Jay Cicero, president of the Greater New Orleans Sports Foundation, predicted All-Star events would generate between $70 million and $100 million in spending in the city, with corporate-sponsored parties filling up the city's night clubs throughout the weekend.
The New Orleans Hornets played most their home games in Oklahoma City this season because of the devastation caused by Hurricane Katrina.
The Hornets are scheduled to play 35 games in Oklahoma City next season and six in New Orleans. Their lease, unless the Hornets or the NBA maneuver to break it, calls for the Hornets to return full-time for the 2007-08 season. Hornets owner George Shinn has said he intends to return but that he does not believe it would be wise to come back if selling tickets, suites and corporate sponsorships proves problematic in the city's post-Katrina economy.
Shinn is looking for minority investors in the Hornets and has meet with prospects in both New Orleans and Oklahoma City. Ticket sales in Oklahoma are on pace to exceed last season, when about half the games where were sellouts and the rest were near capacity.
"NBA All-Star 2008 will be a wonderful opportunity to showcase not only the greatest athletes in the world, but one of the greatest cities in the world in New Orleans," Shinn said. "I cant think of a better way to show people that our city is back and revitalized than by hosting the NBA's signature event.
"We plan to be back in New Orleans for the 2007-08 season and will be working closely with government officials, business leaders and the NBA to ensure that our return is successful for everyone involved," Shinn added.
With insurance settlements and federal aid beginning to pour in, parts of the New Orleans area resemble a boomtown, with bustling construction activity and heavy traffic. But in many poor neighborhoods and more heavily damaged communities to the southeast, gutted buildings, empty neighborhoods and countless piles of debris paint a vivid picture of the widespread devastation Katrina caused more than eight months ago.
There is no apparent loophole that would allow the Hornets out of their lease in New Orleans, which runs through 2012, said Tim Coulon, chairman of the Louisiana Stadium and Exposition District Commission, that state agency that oversees the Superdome and arena.

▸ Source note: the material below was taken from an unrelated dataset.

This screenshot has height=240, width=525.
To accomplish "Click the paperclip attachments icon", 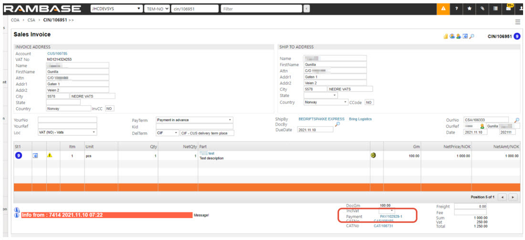I will click(483, 9).
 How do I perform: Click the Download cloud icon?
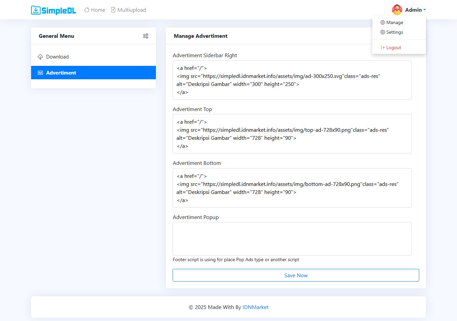tap(40, 57)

The commission wanted the Hornets to play a second season in Oklahoma city as part of a strategy to save both the NFL's Saints and the Hornets by phasing them back into a rebuilding market one season apart.
The Saints, now entering their fourth decade in New Orleans, already have broken an all-time season ticket-sales record (about 55,000) with the 2006 regular season still more than three months away.
Coulon said the state's intention is to work closely with the Hornets to help them become successful in New Orleans and to heavily market pro sports as an entertainment option both for local business executives as well as tourists and convention visitors.
"We're looking for the team to live up to the terms of their lease, which remains that they return in 2007," Coulon said. "There may be a scenario where they try to break it, and that's why we have courts."